MMseqs2

From UFRC
Jump to navigation Jump to search

Description

mmseqs2 website  

MMseqs2 (Many-against-Many sequence searching) is a software suite to search and cluster huge protein and nucleotide sequence sets. MMseqs2 is open source GPL-licensed software implemented in C++ for Linux, MacOS, and (as beta version, via cygwin) Windows. The software is designed to run on multiple cores and servers and exhibits very good scalability. MMseqs2 can run 10000 times faster than BLAST. At 100 times its speed it achieves almost the same sensitivity. It can perform profile searches with the same sensitivity as PSI-BLAST at over 400 times its speed.


Environment Modules

Run module spider mmseqs2 to find out what environment modules are available for this application.

System Variables

  • HPC_MMSEQS2_DIR - installation directory
  • HPC_MMSEQS2_BIN - executable directory
  • HPC_MMSEQS2_DOC - documentation directory
  • HPC_MMSEQS2_EXE - example directory


Additional Information

The databases module in mmseqs provides download of protein, nucleotide, and profile databases.
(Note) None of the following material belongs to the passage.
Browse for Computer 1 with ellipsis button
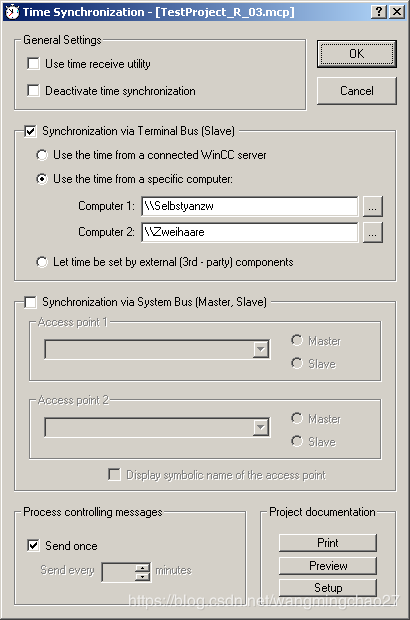This screenshot has width=410, height=620. point(372,206)
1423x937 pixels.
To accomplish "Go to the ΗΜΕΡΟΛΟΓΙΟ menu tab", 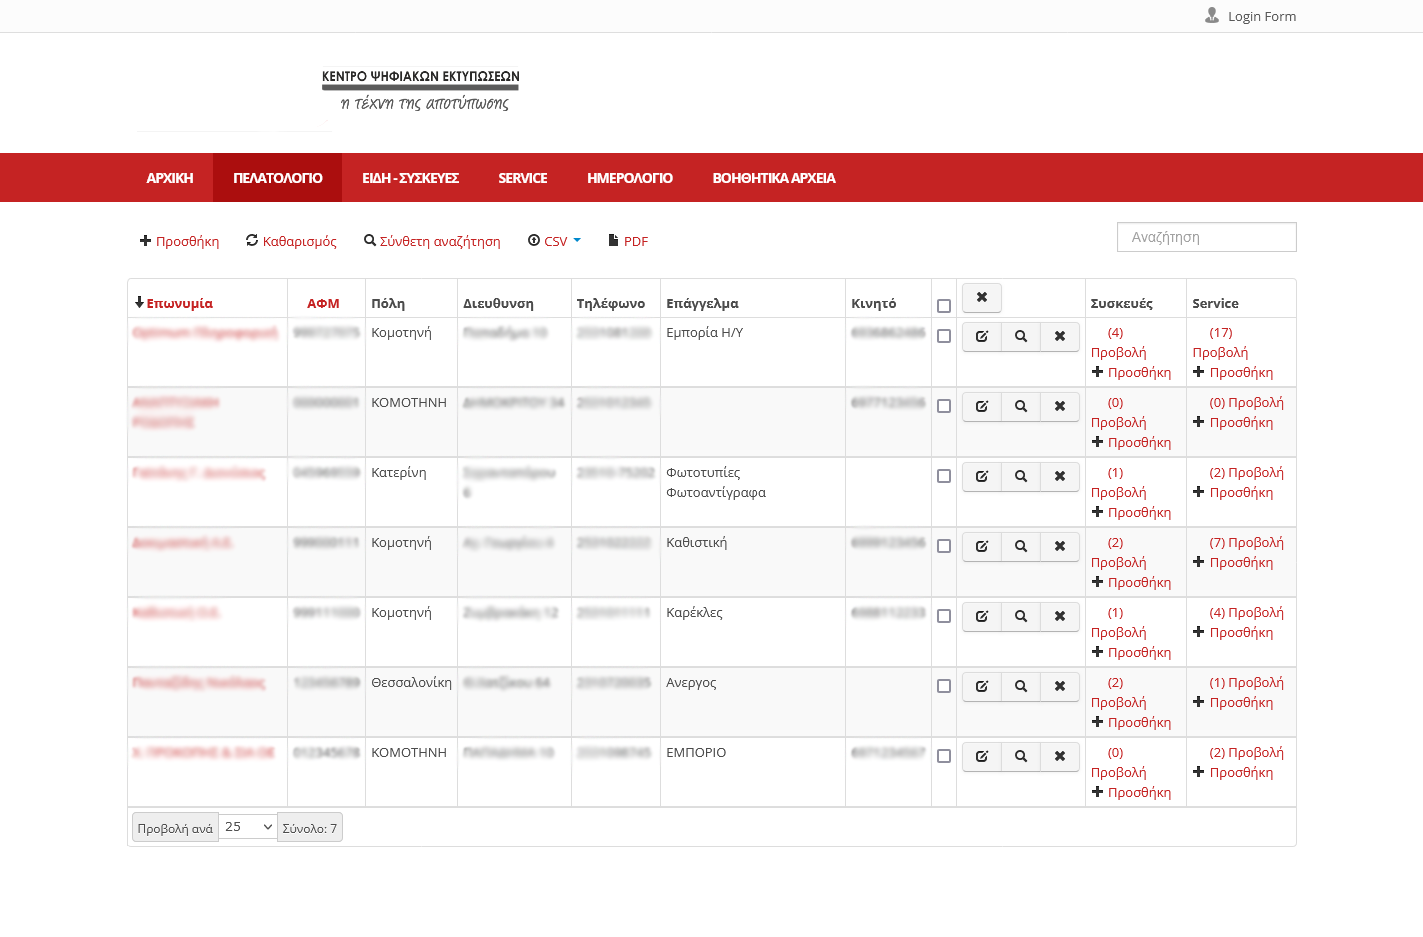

For a list of curated datasets available, load the module and use the following command: $ mmseqs databases

For your convenience, the following databases are hosted by HPG and available at the following paths:

  • /data/reference/mmseqs/14/SILVA
  • /data/reference/mmseqs/14/uniref50
  • /data/reference/mmseqs/14/GTDB



Citation

If you publish research that uses mmseqs2 you have to cite it as follows:

Mirdita M, Steinegger M and Soeding J. MMseqs2 desktop and local web server app for fast, interactive sequence searches. Bioinformatics, doi: 10.1093/bioinformatics/bty1057 (2019).